Items from a dataset
□ □ □ □ □ □ □

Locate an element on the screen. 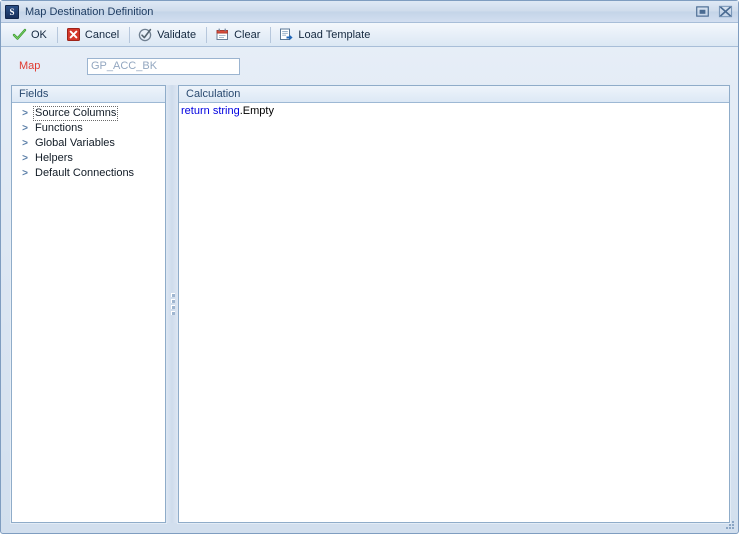 The height and width of the screenshot is (534, 739). resize-grip is located at coordinates (730, 525).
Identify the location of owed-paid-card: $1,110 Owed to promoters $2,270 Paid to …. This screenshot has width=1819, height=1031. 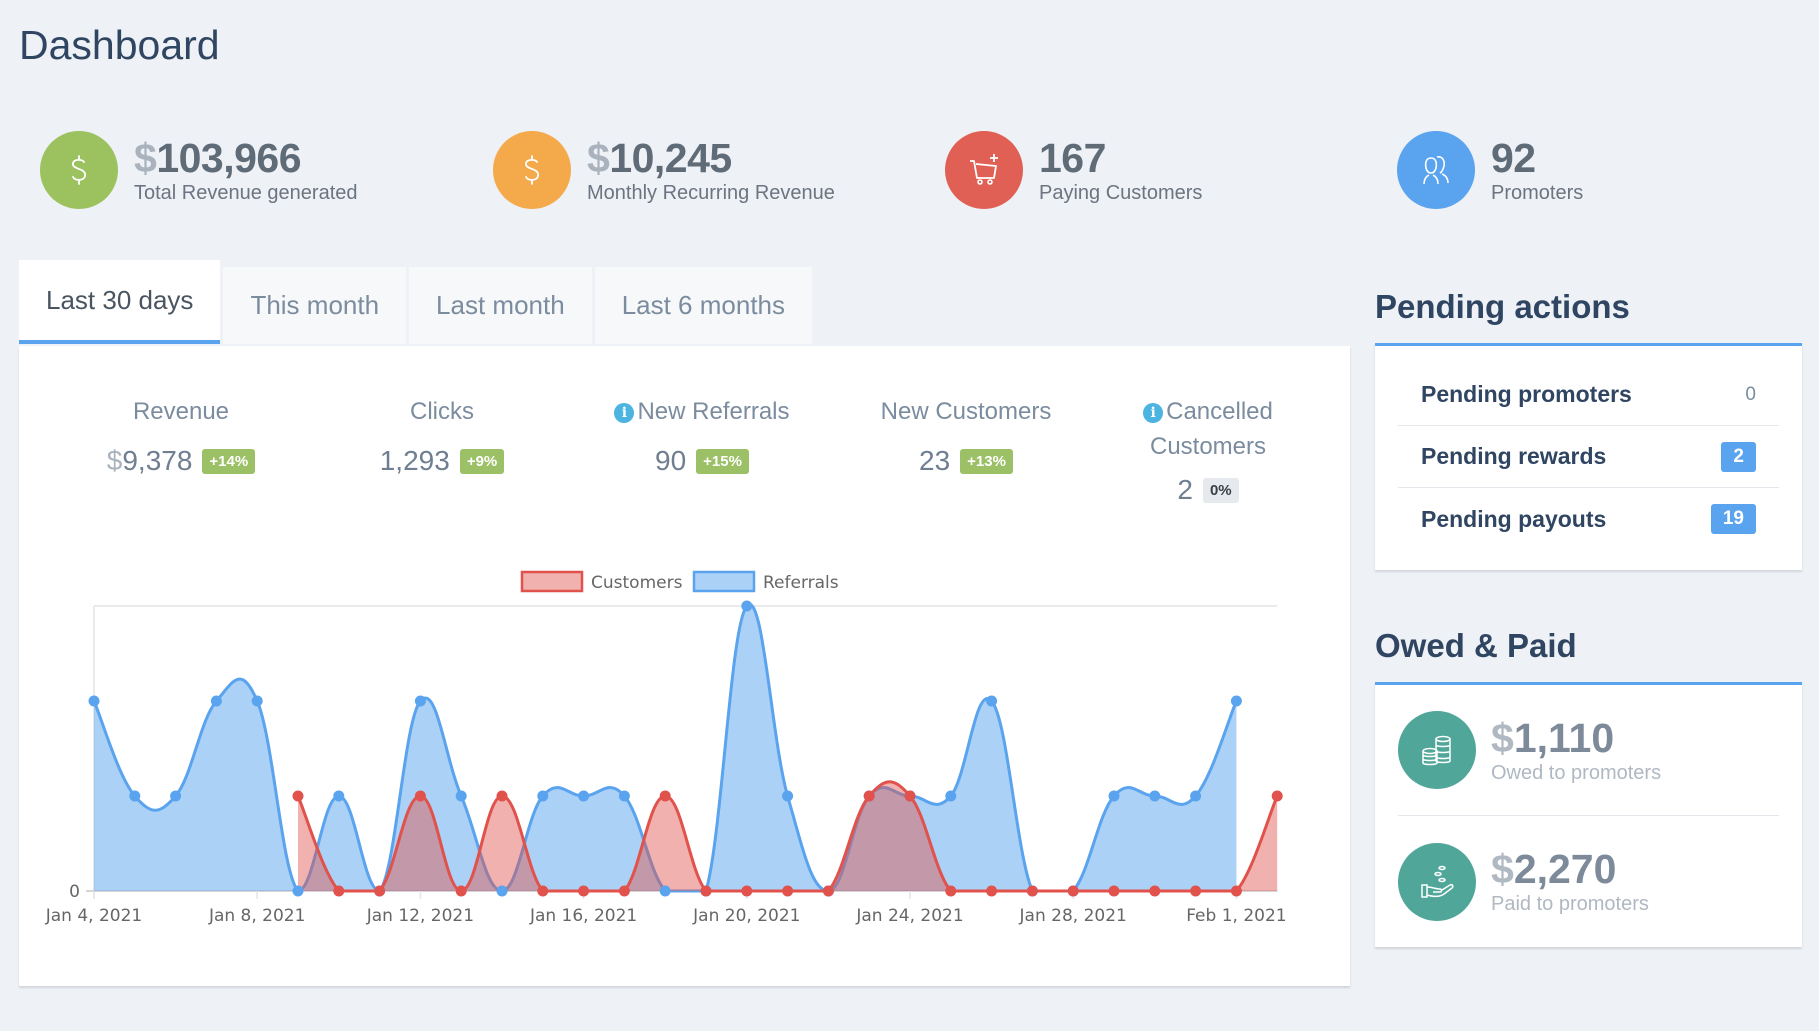
(1588, 814).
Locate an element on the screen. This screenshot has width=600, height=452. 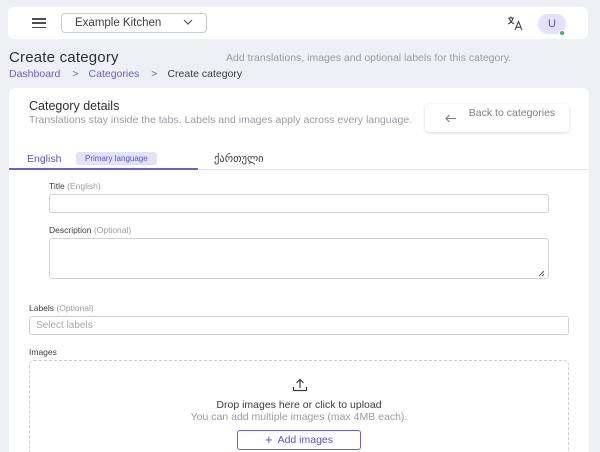
labels-select is located at coordinates (299, 326).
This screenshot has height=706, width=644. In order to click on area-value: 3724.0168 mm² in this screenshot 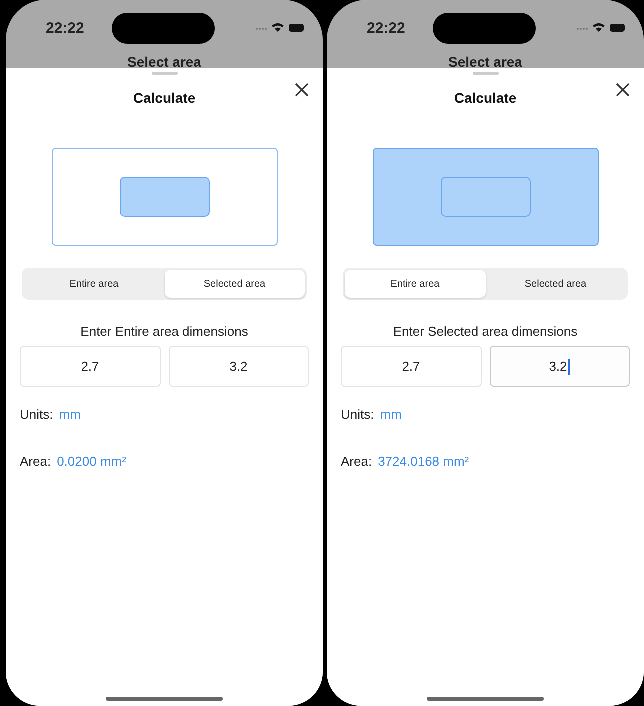, I will do `click(424, 462)`.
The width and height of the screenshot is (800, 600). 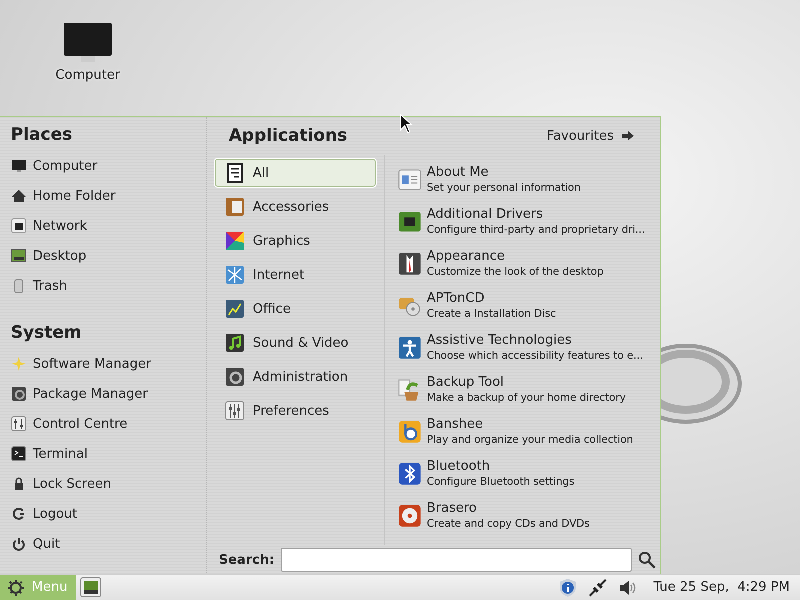 I want to click on system-item: Control Centre, so click(x=108, y=424).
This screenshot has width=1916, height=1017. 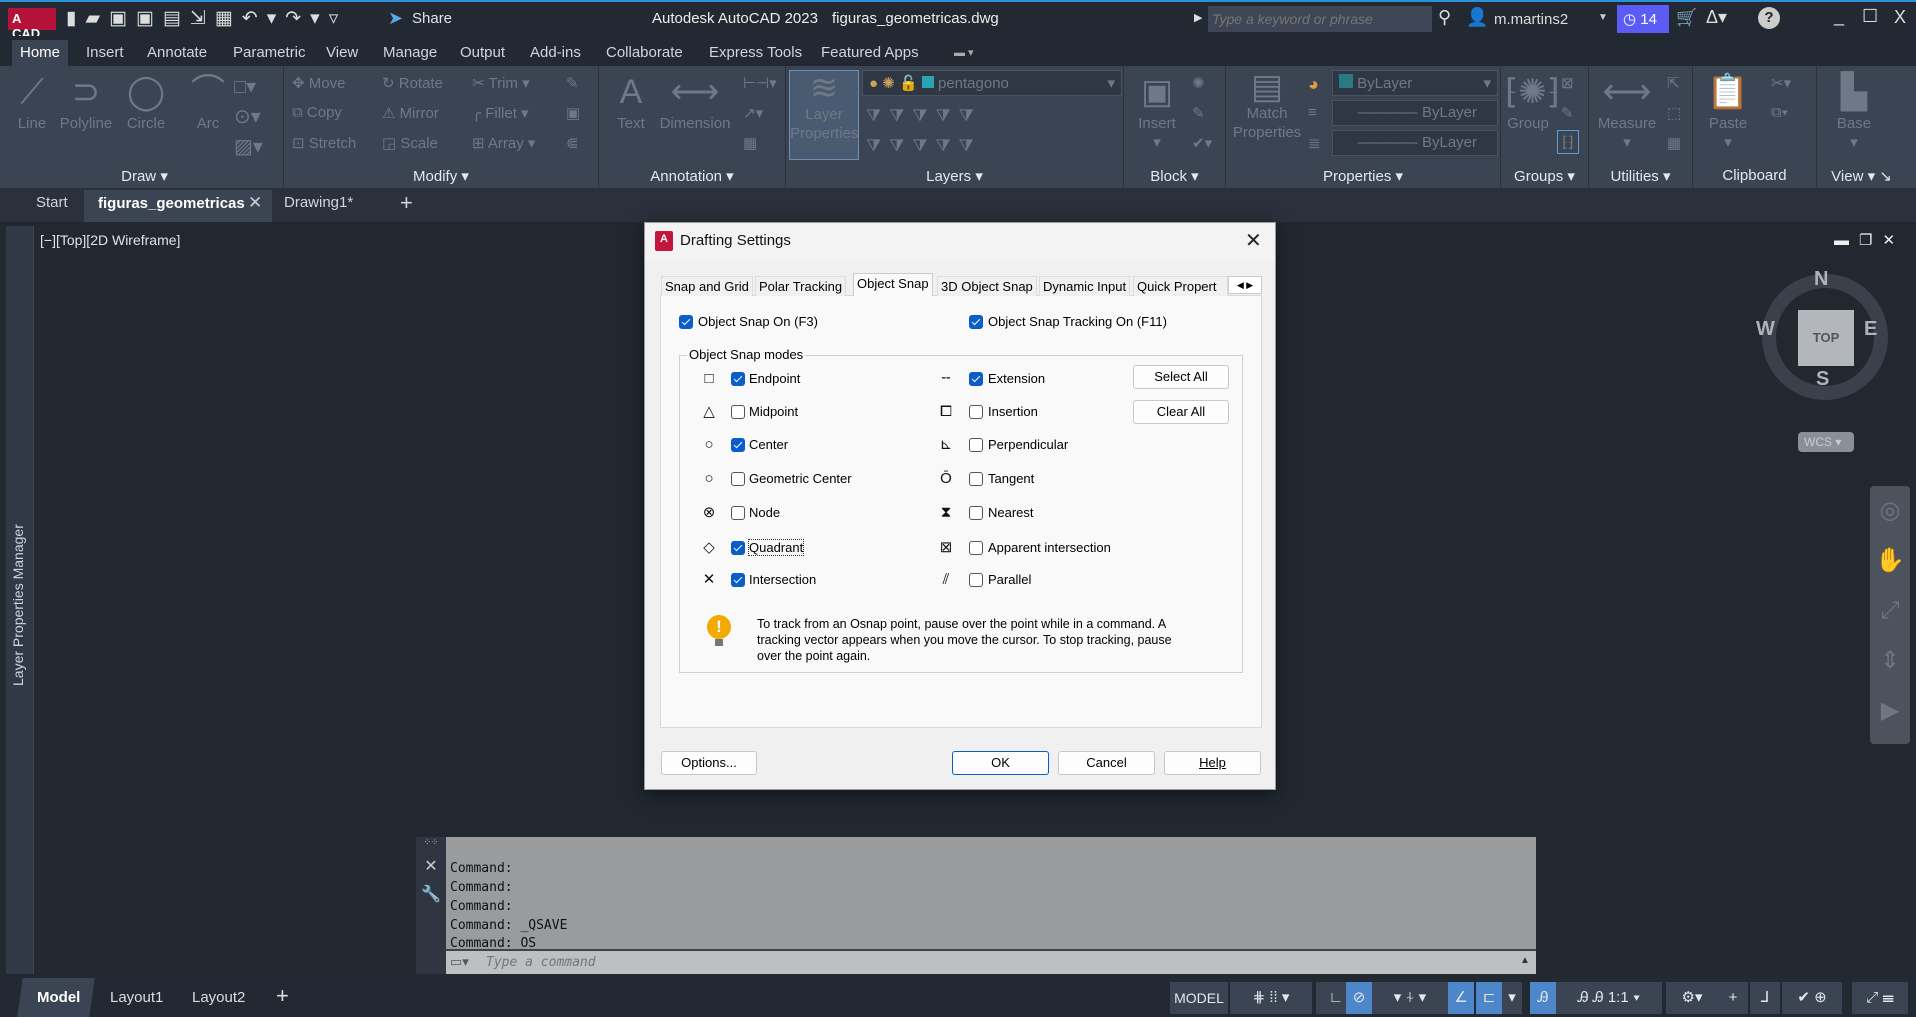 What do you see at coordinates (1489, 998) in the screenshot?
I see `object-snap-icon: ⊏` at bounding box center [1489, 998].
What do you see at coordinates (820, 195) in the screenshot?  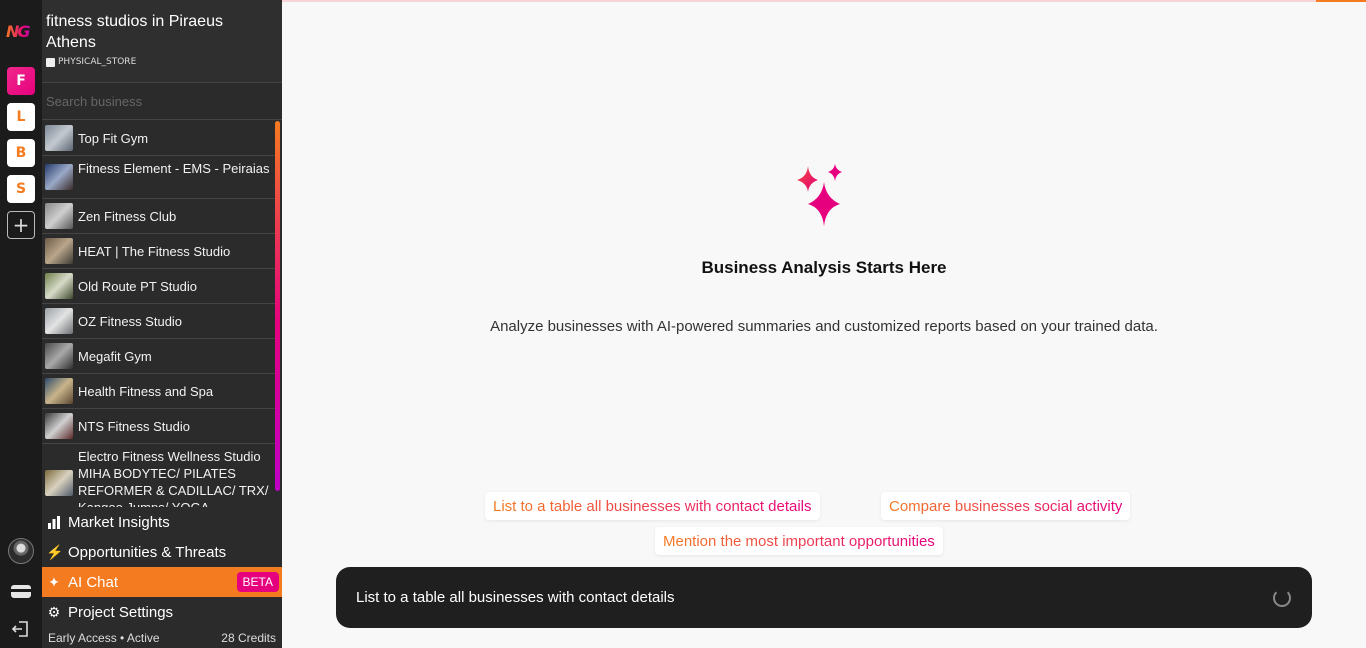 I see `sparkles-icon` at bounding box center [820, 195].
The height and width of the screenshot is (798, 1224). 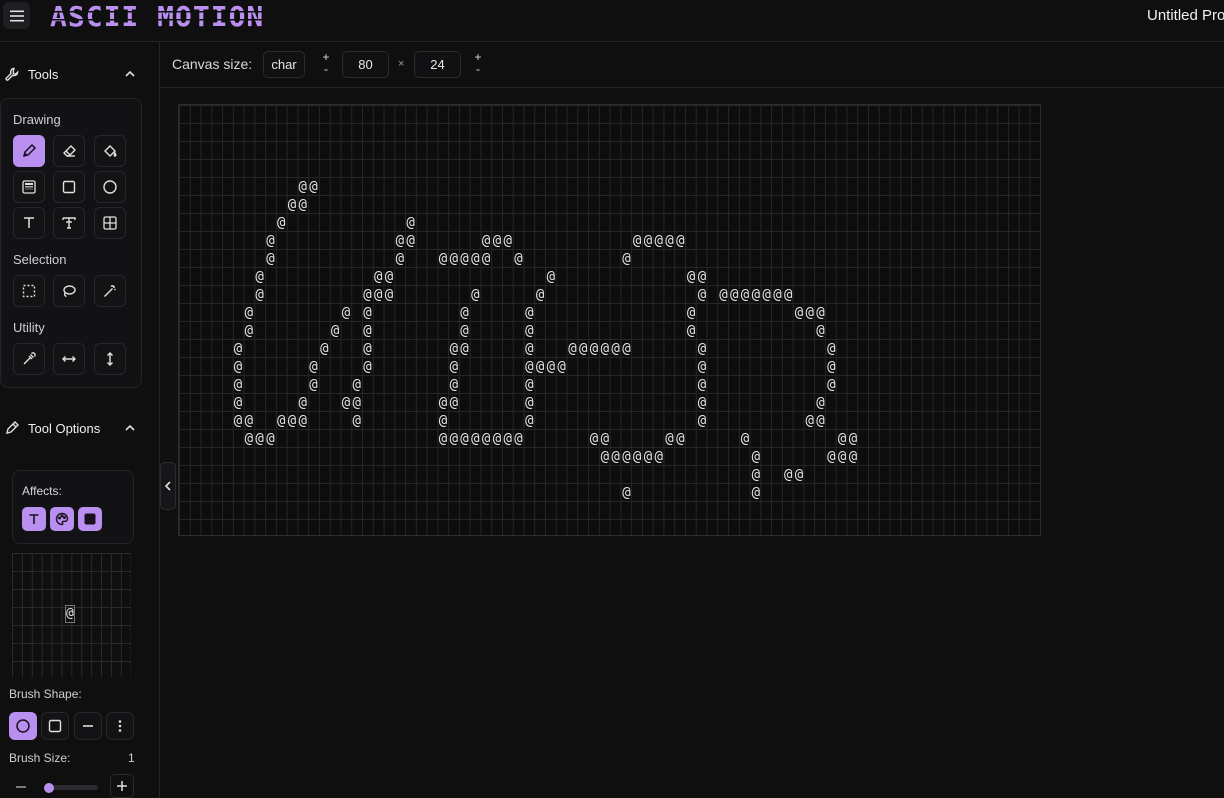 I want to click on gradient-tool-button, so click(x=29, y=187).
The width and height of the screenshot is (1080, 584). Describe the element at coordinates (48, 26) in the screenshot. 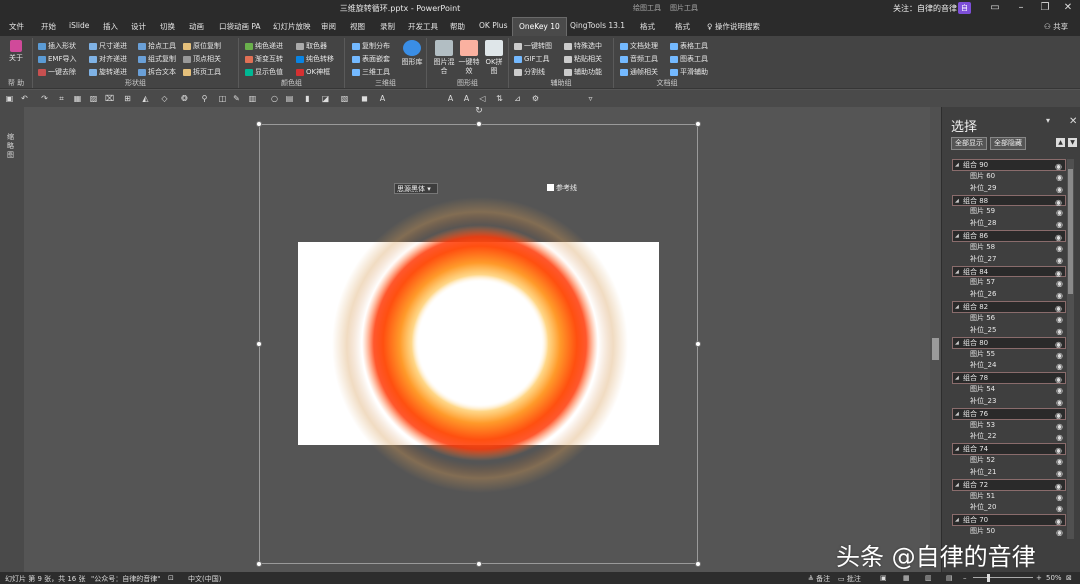

I see `tab-home: 开始` at that location.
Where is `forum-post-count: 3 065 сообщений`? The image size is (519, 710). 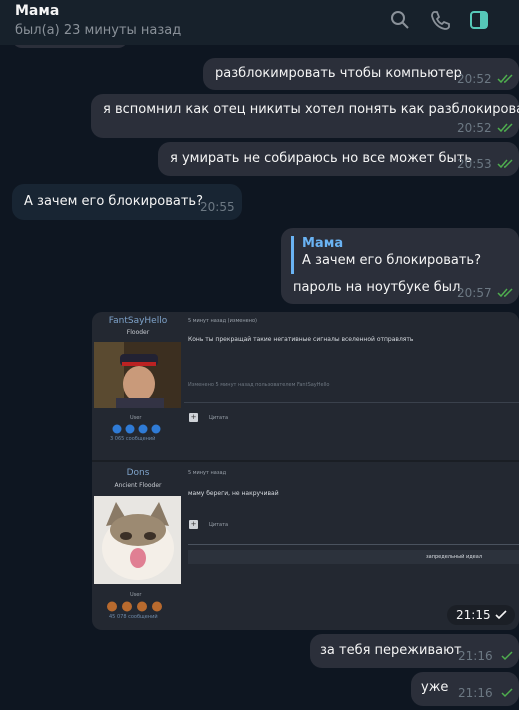 forum-post-count: 3 065 сообщений is located at coordinates (133, 439).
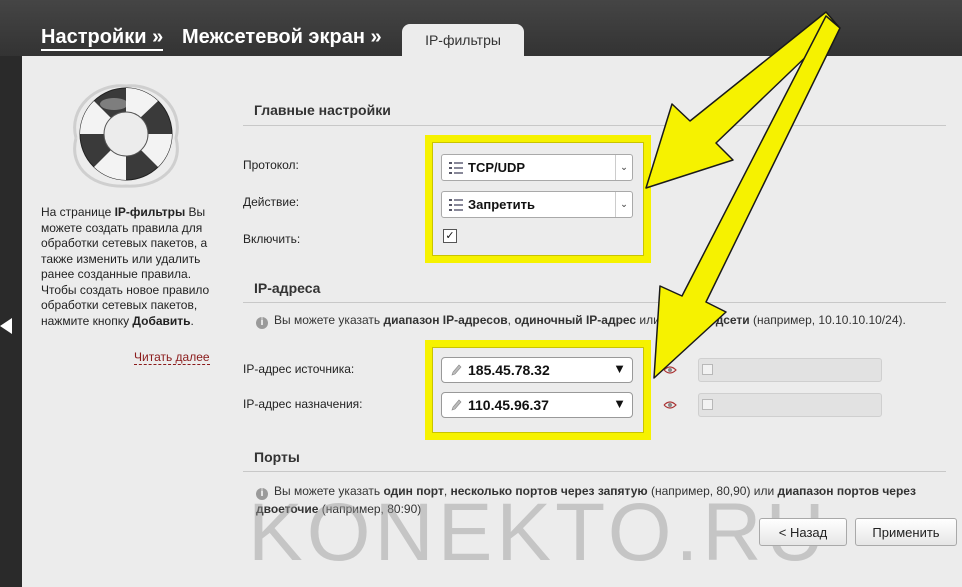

□ □ □ □ □ □ □

Write out, word for word, the lines from the one containing "Locate an element on the screen. This" through the one containing "labels-select is located", inclusive. Leave the pictures out.

Locate an element on the screen. This screenshot has width=600, height=452. 
labels-select is located at coordinates (299, 326).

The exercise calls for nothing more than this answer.